Tests include a group to examine global ranges, bathymetry, single valued profiles and monotonically increasing depths for all known parameter types (e.g. temperature, salinity, oxygen, nitrates, etc.). Next follow a set of statistical tests including regional range, global profile envelops, and a test against the Levitus Climatology.  Other tests look for spikes, for gradients that are too pronounced, for density inversions (when temperature and salinity are present) and for temperature inversions (when only temperature is present).

Flags are set according to the severity of the test failure, based solely on the type of test. The profile is always plotted for examination by the technician.  Where both temperature and salinity are present, both are plotted, and accompanied by a plot of calculated density.  Flags are shown by graphical indicators.  The QC technician examines the plot and sets flags by selecting points and menu items using a mouse.  This interface provides a wide range of functionality, which allows the QC technician to list the station as a text file, to list flags and other specific information such as the climatology, to adjust scales and zoom, or to plot by arbitrary parameters (e.g. T/S Plot), and to show the cruise track, and location of the station in question.

The QC Procedure for Duplicates Checking

Duplicates checking is necessary to identify data which are versions of the same observation.  Exact matches mean that one of the versions has no additional information, is redundant, and is usually deleted.  Two or more data records are often found to be the same observation, but differ in their method of analysis or reporting.  In this case both records are kept, and all but the best one is flagged as a duplicate.  For example, TESAC messages reported in real-time also arrive at ISDM in a much higher resolution form as delayed mode data, and bottle data used to calibrate a particular CTD profile, and the CTD profile itself.
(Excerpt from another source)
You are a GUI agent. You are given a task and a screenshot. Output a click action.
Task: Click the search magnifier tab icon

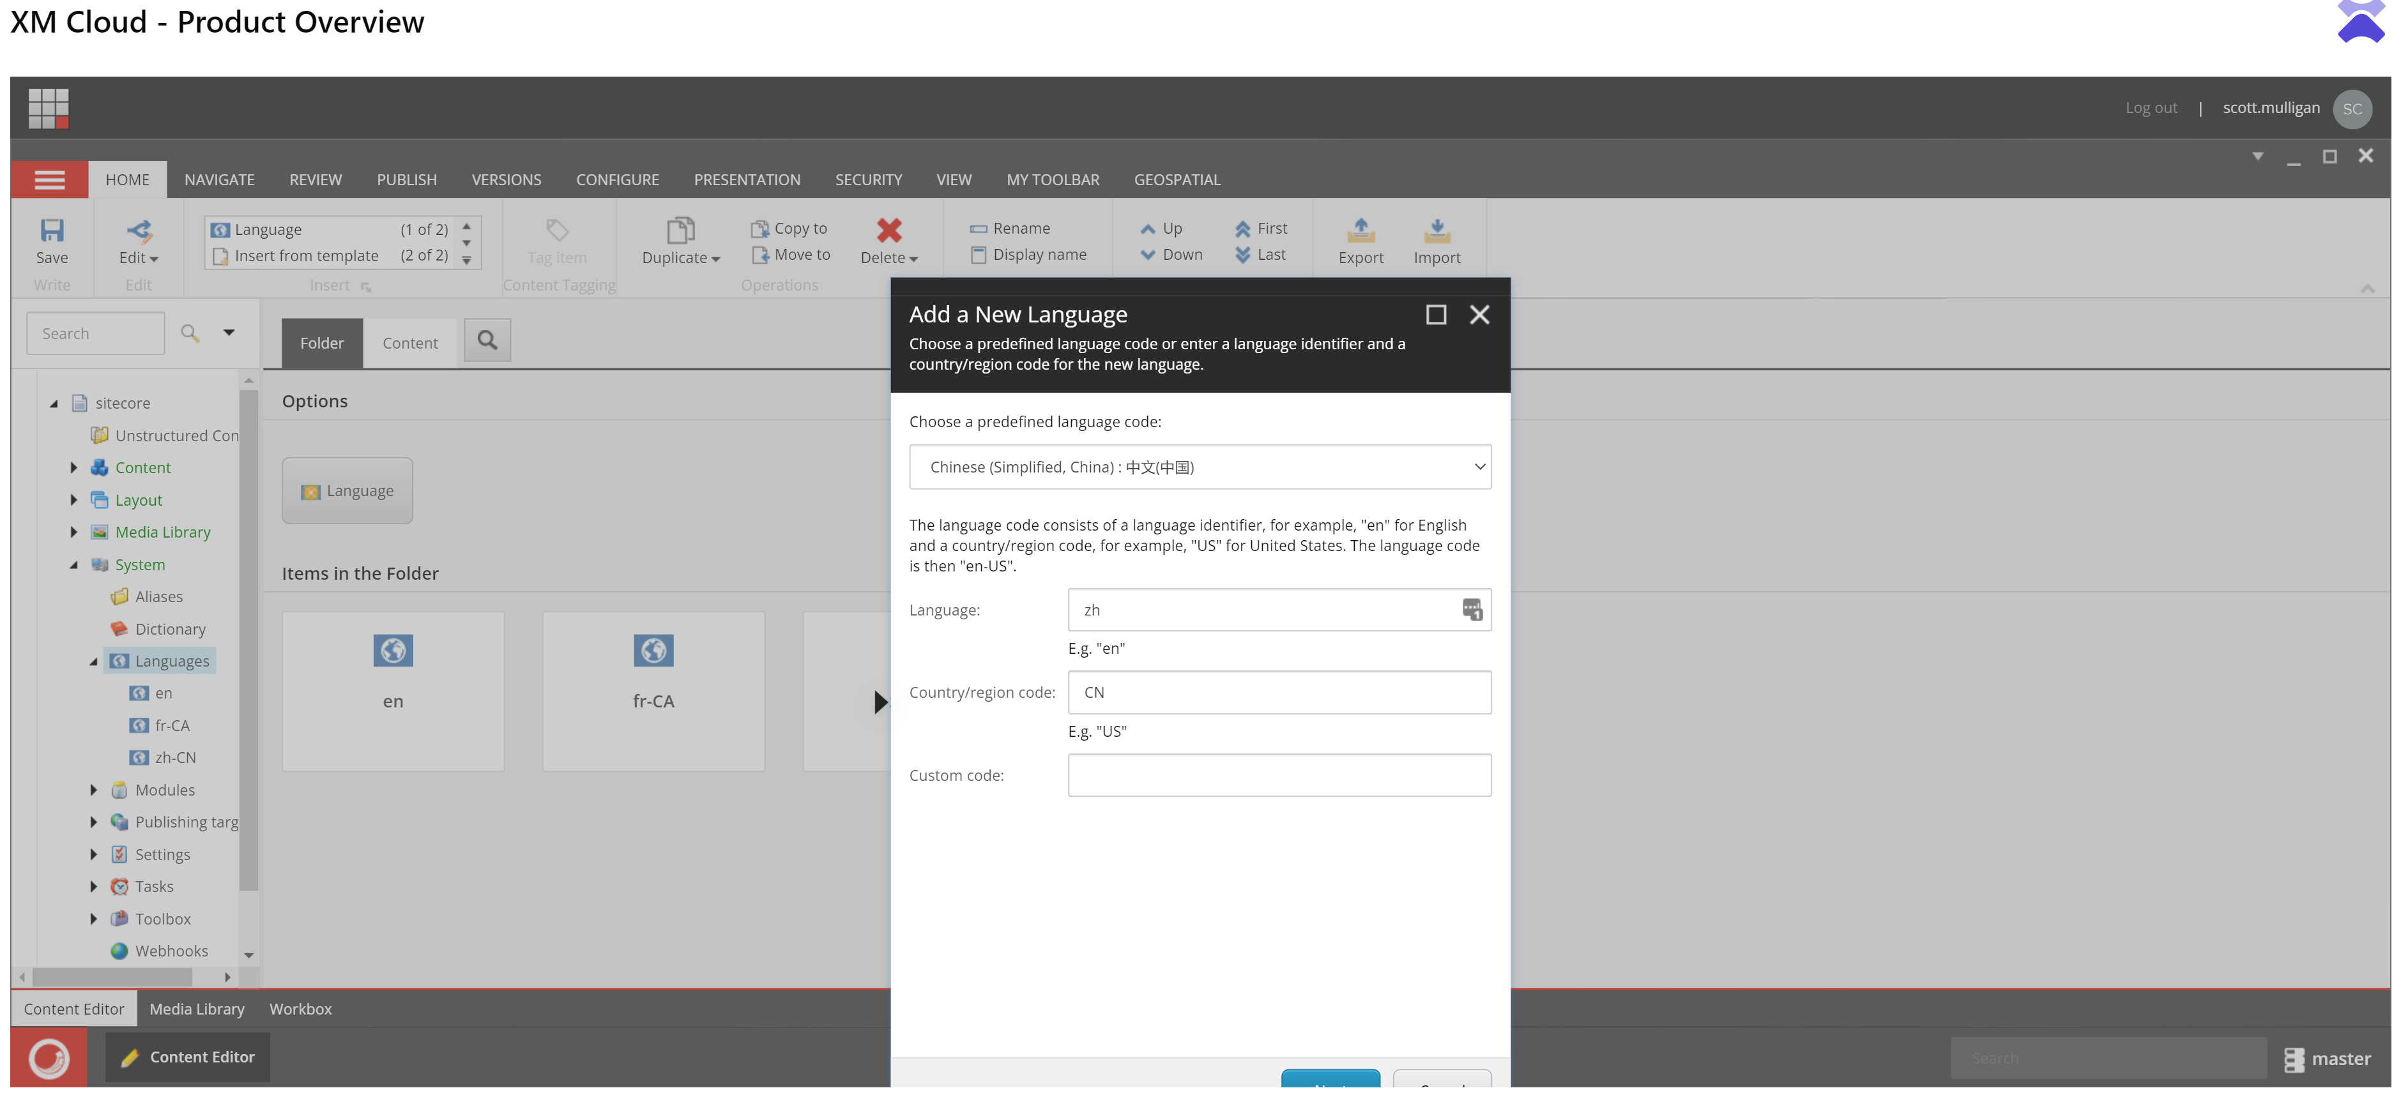click(x=487, y=341)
Duplicate handling at ISDM is a mix of software rules and algorithms, and a presentation for review and editing by the QC technician.  The automatic step is carried out for a particular set of data by first determining the date/time range of the data.  All data from the archive in the same range is retrieved and combined with the input data.  The data are read through in date/time order, to select groups of stations which fall into a common time window and area (for MEDS this is 15 minutes of time and 5 km).  Each of these groups is ordered by preference according to data type (CTD, XBT, TESAC, BATHY...), and their originator or institute from which they were delivered.  Then, exact matches are removed, where the characteristics considered are the date/time, latitude/longitude, types and values of all profiles, and instrument type.

Where data are collected within the above defined space and time window but are not exact matches, the subsurface data is compared using an algorithm which selects from each station, a common profile type (e.g. temperature), without distinguishing the instrument type (CTD, XBT...), sets allowable tolerances for comparing the profiles, using the a table of accuracies for instrument type, compares the profiles, depth by depth, using linear interpolated values from the profile with the lower vertical resolution, to the exact depth value of the profile with the higher vertical resolution and returns a ratio of trials to failures for interpretation by the main program rules.  Where duplication is proven, the duplicate checker uses program rules to select the best of the exact or inexact duplicate profiles, based on criteria evaluated in the previous steps.

Sometimes the automatic check can not determine if stations and profiles are duplicates, or if they are, which profile is the most desirable one.  This often happens when data are very close in time and space, but actually different casts of the same instrument.  It also may occur when a data originator delivers a "correction" or updated version of an station after their own revised analysis.  These cases are isolated and reported (or displayed in the delayed mode system), for the QC technician to review and flag through an interactive session.